As for what I would consider HFT: it is a bit of a grey area and hard to draw a precise line, for which I'm sure you'll forgive me, but as I see it, it is entirely independent of the "why" the trades are being made, just the timing, and is a bit of a relative thing: how fast a trade is turned around, how new the information must be to act on it, and so on, somewhat relative to what everybody else is or had been doing. Things like holding a stock for 10 seconds before selling it, getting your orders in before anybody else, and so on, and doing this regularly and as part of a business model--these things I'd call HFT.
My focus is on the underlying mechanisms the trader/algorithm uses, not any kind of official designation or requirements. Automated market making would therefore in my opinion fall under this category, for most liquid assets. (For less liquid assets, trades are likely slower, so it'd be something I wouldn't consider high-frequency.) Officially designated market makers, under this perspective, are simply HFTers employed with a specific algorithm (make trades at the quoted prices) and specific requirements (always stay in the market / provide a minimum amount of liquidity at all times). In exchange for these requirements, they may get certain benefits such as liquidity rebates or better information.

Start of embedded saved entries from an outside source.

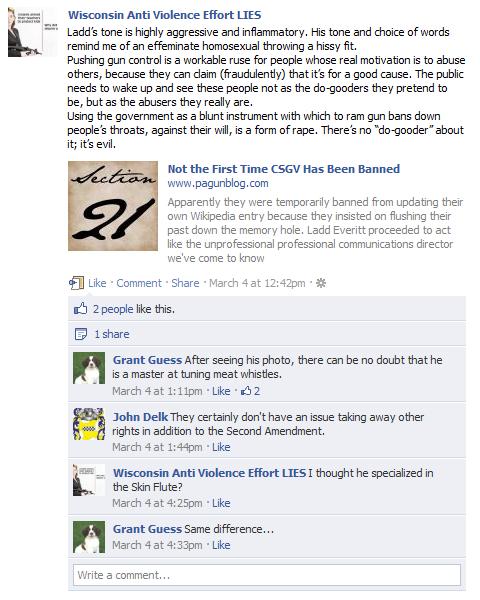Click the link post icon before Like
This screenshot has width=480, height=600.
click(x=77, y=283)
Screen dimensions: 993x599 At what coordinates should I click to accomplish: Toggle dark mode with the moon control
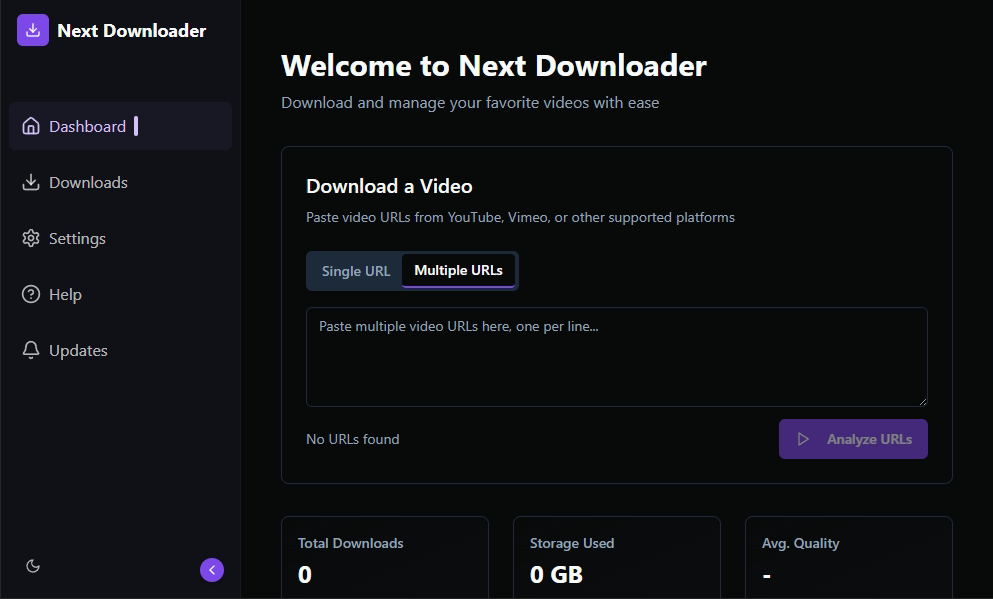coord(33,566)
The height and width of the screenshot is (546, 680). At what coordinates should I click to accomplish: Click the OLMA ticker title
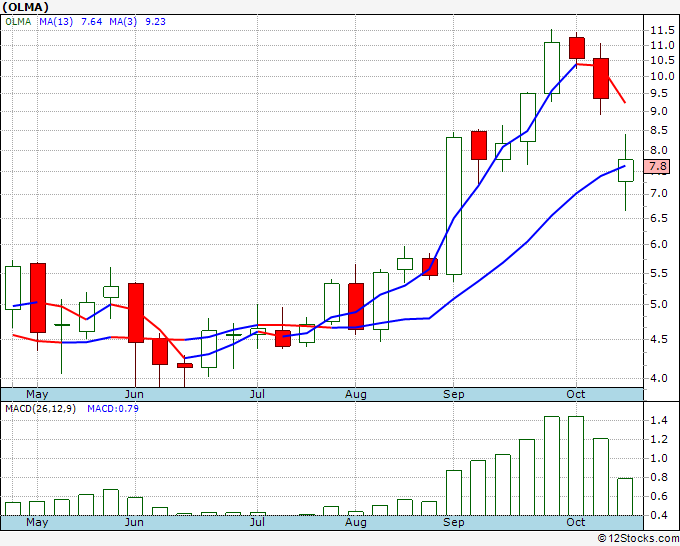pyautogui.click(x=25, y=7)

I would like to point out that much of the debate as to whether HFT increases or decreases volatility hinges upon what exactly you consider to be HFT. If you take market makers and arbitratrageurs out of your definition, if you even can (you pointed out the difficulty here), I believe most of what is left is going to be those increasing volatility. And then you could say HFT increases volatility, or removes liquidity. But doing that seems a bit arbitrary to me. If you look at it from this perspective, I think you can understand why people make the claim that HFT reduces volatility or adds liquidity. How would you define the line and why would you put it there?
Comment removed based on user account deletion
In 2006, BHP (one of the busiest tickers on the ASX) saw an average of around 1.6million trades per day (20 non extraordinary business days).
Yesterday the average was ~72k trades. Furthermore the ADV has dropped by 80% over the same period.
HFT only works if there's serious momentum in a ticker's price direction (up or down). The HFT systems detect the momentum before anyone else and take advantage of it - if no one's trading there's no momentum to be had hence no profit - worse still is that if the HFT corp is a market maker or similar, they may have to take a loss so as to meet exchange obligations so as to be entitled to rebates based on resting orders they placed which were executed.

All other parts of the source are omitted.